Dataset items:
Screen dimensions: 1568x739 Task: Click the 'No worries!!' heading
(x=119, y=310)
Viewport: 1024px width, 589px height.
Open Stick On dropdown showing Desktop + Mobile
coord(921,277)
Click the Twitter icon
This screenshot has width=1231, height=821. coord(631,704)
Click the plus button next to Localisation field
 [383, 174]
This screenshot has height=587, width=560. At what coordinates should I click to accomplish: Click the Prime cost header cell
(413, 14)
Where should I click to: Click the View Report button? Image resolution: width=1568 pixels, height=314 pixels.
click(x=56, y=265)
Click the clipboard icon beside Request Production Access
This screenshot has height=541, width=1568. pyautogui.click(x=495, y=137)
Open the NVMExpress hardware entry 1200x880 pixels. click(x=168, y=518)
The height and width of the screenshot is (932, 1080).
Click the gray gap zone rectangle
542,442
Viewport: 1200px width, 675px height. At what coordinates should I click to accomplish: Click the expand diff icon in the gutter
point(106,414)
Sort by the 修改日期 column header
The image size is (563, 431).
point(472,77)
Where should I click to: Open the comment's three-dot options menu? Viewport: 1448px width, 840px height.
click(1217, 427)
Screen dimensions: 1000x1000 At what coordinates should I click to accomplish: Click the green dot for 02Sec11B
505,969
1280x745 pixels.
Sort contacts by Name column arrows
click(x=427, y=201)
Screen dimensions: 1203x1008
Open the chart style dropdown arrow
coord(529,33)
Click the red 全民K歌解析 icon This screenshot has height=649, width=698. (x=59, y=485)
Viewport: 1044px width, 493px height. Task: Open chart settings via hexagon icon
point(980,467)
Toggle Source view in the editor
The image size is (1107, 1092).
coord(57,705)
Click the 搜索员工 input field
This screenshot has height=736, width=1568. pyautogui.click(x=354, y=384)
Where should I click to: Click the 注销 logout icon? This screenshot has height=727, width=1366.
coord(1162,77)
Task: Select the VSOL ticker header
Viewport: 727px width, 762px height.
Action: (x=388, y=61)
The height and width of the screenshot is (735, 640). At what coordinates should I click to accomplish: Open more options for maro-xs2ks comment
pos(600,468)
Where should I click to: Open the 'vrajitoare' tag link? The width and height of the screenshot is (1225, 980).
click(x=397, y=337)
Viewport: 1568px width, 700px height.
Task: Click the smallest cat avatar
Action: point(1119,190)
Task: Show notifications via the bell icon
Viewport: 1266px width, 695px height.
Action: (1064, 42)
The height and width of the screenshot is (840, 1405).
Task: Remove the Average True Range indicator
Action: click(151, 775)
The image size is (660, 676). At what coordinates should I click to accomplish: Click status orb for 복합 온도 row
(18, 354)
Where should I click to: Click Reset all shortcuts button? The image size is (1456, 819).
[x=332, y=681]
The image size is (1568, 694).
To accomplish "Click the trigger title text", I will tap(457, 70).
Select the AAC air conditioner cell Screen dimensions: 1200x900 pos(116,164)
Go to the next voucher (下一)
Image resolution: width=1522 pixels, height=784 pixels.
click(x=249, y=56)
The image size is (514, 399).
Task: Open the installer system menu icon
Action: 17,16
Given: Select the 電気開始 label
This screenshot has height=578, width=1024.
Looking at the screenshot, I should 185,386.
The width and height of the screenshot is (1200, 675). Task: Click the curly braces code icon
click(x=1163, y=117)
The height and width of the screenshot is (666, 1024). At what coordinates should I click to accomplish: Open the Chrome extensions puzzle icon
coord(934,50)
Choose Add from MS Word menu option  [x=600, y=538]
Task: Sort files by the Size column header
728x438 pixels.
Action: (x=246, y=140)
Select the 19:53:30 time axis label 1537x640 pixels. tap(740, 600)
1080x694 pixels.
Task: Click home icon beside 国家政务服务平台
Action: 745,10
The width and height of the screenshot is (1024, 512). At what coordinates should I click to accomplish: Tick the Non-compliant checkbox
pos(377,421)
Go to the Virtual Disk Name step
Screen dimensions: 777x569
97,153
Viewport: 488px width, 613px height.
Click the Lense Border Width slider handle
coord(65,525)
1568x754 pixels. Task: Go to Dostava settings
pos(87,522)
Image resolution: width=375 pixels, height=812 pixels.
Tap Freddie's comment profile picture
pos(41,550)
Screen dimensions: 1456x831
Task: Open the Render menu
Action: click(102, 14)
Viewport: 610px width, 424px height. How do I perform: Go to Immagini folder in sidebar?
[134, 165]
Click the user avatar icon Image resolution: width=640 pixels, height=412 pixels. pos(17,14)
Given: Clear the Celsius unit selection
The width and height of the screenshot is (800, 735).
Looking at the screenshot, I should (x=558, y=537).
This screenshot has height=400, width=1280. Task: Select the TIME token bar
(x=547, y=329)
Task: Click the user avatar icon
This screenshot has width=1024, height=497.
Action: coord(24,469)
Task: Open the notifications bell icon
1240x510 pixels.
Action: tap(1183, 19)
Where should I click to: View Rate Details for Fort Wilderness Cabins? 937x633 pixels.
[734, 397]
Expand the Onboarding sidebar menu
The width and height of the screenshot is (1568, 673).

Work request >> Please repeat the data above verbatim, all of it.

Response to this exercise >>
Screen dimensions: 1568x739 Task: Click the 'No worries!!' heading
(x=119, y=310)
Viewport: 1024px width, 589px height.
Open Stick On dropdown showing Desktop + Mobile
coord(921,277)
Click the Twitter icon
This screenshot has width=1231, height=821. coord(631,704)
Click the plus button next to Localisation field
 [383, 174]
This screenshot has height=587, width=560. At what coordinates should I click to accomplish: Click the Prime cost header cell
(413, 14)
Where should I click to: Click the View Report button? Image resolution: width=1568 pixels, height=314 pixels.
click(x=56, y=265)
Click the clipboard icon beside Request Production Access
This screenshot has height=541, width=1568. pyautogui.click(x=495, y=137)
Open the NVMExpress hardware entry 1200x880 pixels. click(x=168, y=518)
The height and width of the screenshot is (932, 1080).
Click the gray gap zone rectangle
542,442
Viewport: 1200px width, 675px height. At what coordinates should I click to accomplish: Click the expand diff icon in the gutter
point(106,414)
Sort by the 修改日期 column header
The image size is (563, 431).
point(472,77)
Where should I click to: Open the comment's three-dot options menu? Viewport: 1448px width, 840px height.
click(1217, 427)
Screen dimensions: 1000x1000 At what coordinates should I click to accomplish: Click the green dot for 02Sec11B
505,969
1280x745 pixels.
Sort contacts by Name column arrows
click(x=427, y=201)
Screen dimensions: 1203x1008
Open the chart style dropdown arrow
coord(529,33)
Click the red 全民K歌解析 icon This screenshot has height=649, width=698. (x=59, y=485)
Viewport: 1044px width, 493px height. Task: Open chart settings via hexagon icon
point(980,467)
Toggle Source view in the editor
The image size is (1107, 1092).
coord(57,705)
Click the 搜索员工 input field
This screenshot has height=736, width=1568. pyautogui.click(x=354, y=384)
Where should I click to: Click the 注销 logout icon? This screenshot has height=727, width=1366.
coord(1162,77)
Task: Select the VSOL ticker header
Viewport: 727px width, 762px height.
Action: (x=388, y=61)
The height and width of the screenshot is (735, 640). At what coordinates should I click to accomplish: Open more options for maro-xs2ks comment
pos(600,468)
Where should I click to: Open the 'vrajitoare' tag link? The width and height of the screenshot is (1225, 980).
click(x=397, y=337)
Viewport: 1568px width, 700px height.
Task: Click the smallest cat avatar
Action: point(1119,190)
Task: Show notifications via the bell icon
Viewport: 1266px width, 695px height.
Action: (1064, 42)
The height and width of the screenshot is (840, 1405).
Task: Remove the Average True Range indicator
Action: click(151, 775)
The image size is (660, 676). At what coordinates should I click to accomplish: Click status orb for 복합 온도 row
(18, 354)
Where should I click to: Click Reset all shortcuts button? The image size is (1456, 819).
[x=332, y=681]
The image size is (1568, 694).
To accomplish "Click the trigger title text", I will tap(457, 70).
Select the AAC air conditioner cell Screen dimensions: 1200x900 pos(116,164)
Go to the next voucher (下一)
Image resolution: width=1522 pixels, height=784 pixels.
click(x=249, y=56)
The image size is (514, 399).
Task: Open the installer system menu icon
Action: 17,16
Given: Select the 電気開始 label
This screenshot has height=578, width=1024.
Looking at the screenshot, I should 185,386.
The width and height of the screenshot is (1200, 675). Task: Click the curly braces code icon
click(x=1163, y=117)
The height and width of the screenshot is (666, 1024). At what coordinates should I click to accomplish: Open the Chrome extensions puzzle icon
coord(934,50)
Choose Add from MS Word menu option  [x=600, y=538]
Task: Sort files by the Size column header
728x438 pixels.
Action: (x=246, y=140)
Select the 19:53:30 time axis label 1537x640 pixels. tap(740, 600)
1080x694 pixels.
Task: Click home icon beside 国家政务服务平台
Action: 745,10
The width and height of the screenshot is (1024, 512). At what coordinates should I click to accomplish: Tick the Non-compliant checkbox
pos(377,421)
Go to the Virtual Disk Name step
Screen dimensions: 777x569
97,153
Viewport: 488px width, 613px height.
Click the Lense Border Width slider handle
coord(65,525)
1568x754 pixels. Task: Go to Dostava settings
pos(87,522)
Image resolution: width=375 pixels, height=812 pixels.
Tap Freddie's comment profile picture
pos(41,550)
Screen dimensions: 1456x831
Task: Open the Render menu
Action: click(102, 14)
Viewport: 610px width, 424px height. How do I perform: Go to Immagini folder in sidebar?
[134, 165]
Click the user avatar icon Image resolution: width=640 pixels, height=412 pixels. pos(17,14)
Given: Clear the Celsius unit selection
The width and height of the screenshot is (800, 735).
Looking at the screenshot, I should (x=558, y=537).
This screenshot has height=400, width=1280. Task: Select the TIME token bar
(x=547, y=329)
Task: Click the user avatar icon
This screenshot has width=1024, height=497.
Action: coord(24,469)
Task: Open the notifications bell icon
1240x510 pixels.
Action: tap(1183, 19)
Where should I click to: View Rate Details for Fort Wilderness Cabins? 937x633 pixels.
[734, 397]
Expand the Onboarding sidebar menu
The width and height of the screenshot is (1568, 673).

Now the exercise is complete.